Líderes da América Latina reprimiram protestos em 2019, diz Anistia Internacional

Dados alarmantes divulgados nesta quinta-feira apontam 210 mortes no contexto de protestos

Diretora para as Américas da Anistia Internacional, Erika Rosas
Diretora para as Américas da Anistia Internacional, Erika Rosas (AFP)

Milhões de pessoas tomaram as ruas em 2019 em Equador, Chile, Bolívia, Colômbia, Brasil, Venezuela, Equador, Porto Rico e Honduras com reivindicações sociais, mas os governos responderam com repressão - analisa o relatório anual da ONG Anistia Internacional (AI) sobre a região, divulgado nesta quinta-feira (27).

"O ano de 2019 trouxe um novo ataque aos direitos humanos em grande parte das Américas, com líderes intolerantes e cada vez mais autoritários que recorreram a táticas cada vez mais violentas para impedir as pessoas de protestarem ou buscarem segurança em outro país", disse Erika Guevara Rosas, diretora para as Américas da AI.

A organização enfatiza que a repressão na Venezuela foi especialmente severa, com as forças de segurança do governo de Nicolás Maduro cometendo "crimes sob o direito internacional e graves violações de direitos humanos, incluindo execuções extrajudiciais, detenções arbitrárias e uso excessivo da força".

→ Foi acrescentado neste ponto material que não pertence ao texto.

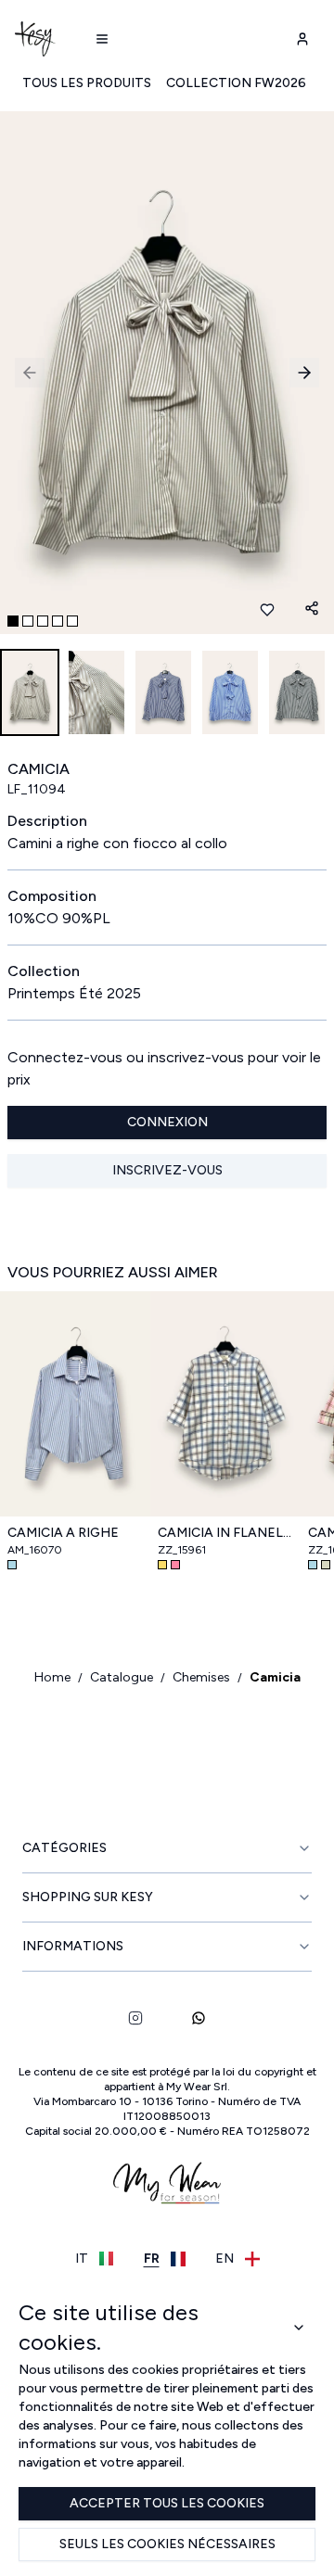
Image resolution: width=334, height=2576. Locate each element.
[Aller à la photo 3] (42, 621)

No Chile, o relatório detalha que o Exército e a polícia feriram deliberadamente milhares de manifestantes e mataram pelo menos quatro pessoas. Segundo o relatório, mais de 350 pessoas feridas sofreram lesões graves nos olhos.

De acordo com o documento, de 96 páginas, pelo menos 210 pessoas morreram no contexto de protestos: 83 no Haiti, 47 na Venezuela, 35 na Bolívia, 31 no Chile, oito no Equador e seis em Honduras.

Além disso, a Anistia Internacional denuncia que os governos adotaram posições agressivas em relação aos migrantes, refugiados e solicitantes de refúgio.

"A região enfrentou pelo menos três situações graves em termos de refúgio: os nicaraguenses que fogem para a Costa Rica, os venezuelanos que se mudam principalmente para países da América do Sul, e (cidadãos de) países do chamado Triângulo do Norte (El Salvador, Guatemala e Honduras) que cruzaram o México para chegar aos Estados Unidos", indica o relatório.

Segundo a ONG, o número de pessoas que fugiram da crise na Venezuela chegou a quase 4,8 milhões, uma cifra sem precedentes para a América Latina. A Anistia lembra que Peru, Equador e Chile responderam a esse fluxo com requisitos de entrada novos e restritivos.

O relatório também enfatiza que a impunidade "continua sendo a norma e não a exceção" em casos de violações dos direitos humanos e crimes sob o direito internacional e define como exemplo o fechamento definitivo da Comissão Internacional contra a Impunidade na Guatemala (Cicig), uma entidade ligada à ONU que deixou o país em setembro passado após 12 anos de operação.


AFP



Comentários
Newsletter

Você quer receber notícias do domtotal em seu e-mail ou WhatsApp?

* Escolha qual editoria você deseja receber newsletter.

DomTotal é mantido pela EMGE - Escola de Engenharia e Dom Helder - Escola de Direito.

Engenharia Cívil, Ciência da Computação, Direito (Graduação, Mestrado e Doutorado).

Saiba mais!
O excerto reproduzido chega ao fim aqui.